SDGsとは? 「誰も置き去りにしない世界」のつくり方

2017年後半から関心が急上昇

 SDGs(エス・ディー・ジーズ)という言葉を聞いたことがある人は多いことでしょう。

「Sustainable Development Goals=持続可能な開発のための目標」。略して「SDGs」。2030年までに、先進国も新興国も途上国も、あらゆる垣根を越えて協力し、より良い未来をつくろうと、2015年9月に国連で採択された17個の目標のことです。

 最近、このSDGsへの注目がますます高まり、企業のガバナンスやビジネスの現場への影響も大きくなってきました。

 国連で決まったのは2015年ですが、「2017年後半ごろからのSDGsへの関心の高まりには、目を見張るものがあります」とは、SDGsの第一人者で慶應義塾大学大学院政策・メディア研究科教授の蟹江憲史氏の現状分析です。

 蟹江氏は、SDGsの策定過程から関わっており、現在は、日本政府SDGs推進本部円卓会議委員、国連大学サステイナビリティ高等研究所シニアリサーチフェローなど、国内外で要職を担い、研究と実践の両立を図る研究者です。2018年5月には、蟹江氏が「想像以上の展開」という「SDGsの今」がわかるビジュアルガイドブック『未来を変える目標 SDGsアイデアブック』を、紀伊國屋書店から監修出版しました(編著:一般社団法人 Think the Earth)。

国連全加盟国が合意した17個の目標

 SDGsとは、今より良い世界にしたいと願う世界中の多くの人が協力してつくりあげた「未来を変える目標」です。「2030年の世界の姿」をあらわした目標の集まりなのです。

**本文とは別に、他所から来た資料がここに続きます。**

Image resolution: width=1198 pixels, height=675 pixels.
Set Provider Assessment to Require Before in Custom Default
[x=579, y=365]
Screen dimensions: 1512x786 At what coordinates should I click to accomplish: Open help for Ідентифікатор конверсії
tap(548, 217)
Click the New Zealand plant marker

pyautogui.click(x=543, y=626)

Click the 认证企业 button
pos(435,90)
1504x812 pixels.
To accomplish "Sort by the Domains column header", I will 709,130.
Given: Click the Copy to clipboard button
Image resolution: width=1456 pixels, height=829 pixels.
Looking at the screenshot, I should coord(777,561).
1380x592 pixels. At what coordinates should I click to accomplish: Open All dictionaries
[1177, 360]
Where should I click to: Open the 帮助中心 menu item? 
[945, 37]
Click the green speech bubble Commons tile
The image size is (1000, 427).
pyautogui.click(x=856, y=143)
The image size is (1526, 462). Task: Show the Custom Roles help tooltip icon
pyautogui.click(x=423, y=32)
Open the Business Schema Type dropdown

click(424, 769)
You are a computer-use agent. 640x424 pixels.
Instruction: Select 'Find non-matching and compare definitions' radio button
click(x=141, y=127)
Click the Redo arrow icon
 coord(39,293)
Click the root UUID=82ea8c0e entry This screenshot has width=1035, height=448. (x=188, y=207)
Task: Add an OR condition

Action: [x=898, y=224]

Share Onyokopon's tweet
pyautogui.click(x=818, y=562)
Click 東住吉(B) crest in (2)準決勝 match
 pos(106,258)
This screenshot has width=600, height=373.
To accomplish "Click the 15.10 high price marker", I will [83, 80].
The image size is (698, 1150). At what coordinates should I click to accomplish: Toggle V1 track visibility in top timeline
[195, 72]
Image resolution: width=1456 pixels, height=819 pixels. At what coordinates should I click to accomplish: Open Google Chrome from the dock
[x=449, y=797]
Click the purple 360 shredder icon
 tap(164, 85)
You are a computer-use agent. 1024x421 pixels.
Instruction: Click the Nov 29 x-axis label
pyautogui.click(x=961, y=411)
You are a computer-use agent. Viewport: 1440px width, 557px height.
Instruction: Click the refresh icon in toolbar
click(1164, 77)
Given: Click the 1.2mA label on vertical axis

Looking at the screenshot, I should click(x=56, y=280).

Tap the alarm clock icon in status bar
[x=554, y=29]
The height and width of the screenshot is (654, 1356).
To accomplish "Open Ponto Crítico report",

 経済・社会・環境、つまり人類が地球で共に生きていくためのあらゆる分野の課題が「17個の目標」にまとめられています。

1.貧困をなくそう
2.飢餓をゼロに
3.すべての人に健康と福祉を
4.質の高い教育をみんなに
5.ジェンダー平等を実現しよう
6.安全な水とトイレを世界中に
7.エネルギーをみんなに そしてクリーンに
8.働きがいも経済成長
9.産業と技術革新の基盤をつくろう
10.人や国の不平等をなくそう
11.住み続けられるまちづくりを
12.つくる責任 つかう責任
13.気候変動に具体的な対策を
14.海の豊かさを守ろう
15.陸の豊かさも守ろう
16.平和と公正をすべての人に
17.パートナーシップで目標を達成しよう

 17個の各目標の下には、より具体的な「ターゲット」が掲げられており、その数は169個に及びます。

 決定プロセス自体もとてもユニークで、世界中で多様なメンバーが協議を重ね、3年がかりでまとめられました。なんと、オンライン調査を通じて、世界中から1000万人もの人々の声も集めています。そして、国連のすべての加盟国がこの目標に合意しています。これは実にすごいことで、SDGsの重要性と社会的インパクトの大きさがわかります。

「飢餓と飽食を同時に解決する」方法

 「本当にそんな未来がくるの?」と思う人もあるかもしれません。でも、採択から3年、すでに世界の各地で、ユニークなアクションは始まっており、未来は、少しずつではありますが、変わりつつあるのです。

 大事なのは「統合的に考えること」と蟹江氏は言います。たとえば「テーブル・フォー・ツー」という途上国の食糧援助の取り組みは、この活動に参加する飲食店や企業の社員食堂などで食事をすると、その代金から20円(学校給食1食分相当)が途上国に寄付されるしくみです。

 しかも対象メニューはカロリー控えめのヘルシーなもの。飢えに苦しむ人と、飽食で不健康になっている人。両者が食べ物を分けあい、二つの問題を一度に解決しようというアクションなのです。「真逆のアンバランスを組み合わせる」というアイデアが未来を変えた一例です。統合的に考えることで、また別のアイデアが生まれてくるかもしれません。

誰でも「好きに採って食べていい」

 また蟹江氏は、これからの時代に必要なのは、「つながりを考え、新たな行動や活動を生み出す“やわらかい発想”です」とも。そうした発想が生んだ驚くべき未来が、イギリスの小さな田舎町トッドモーデンで始まっています。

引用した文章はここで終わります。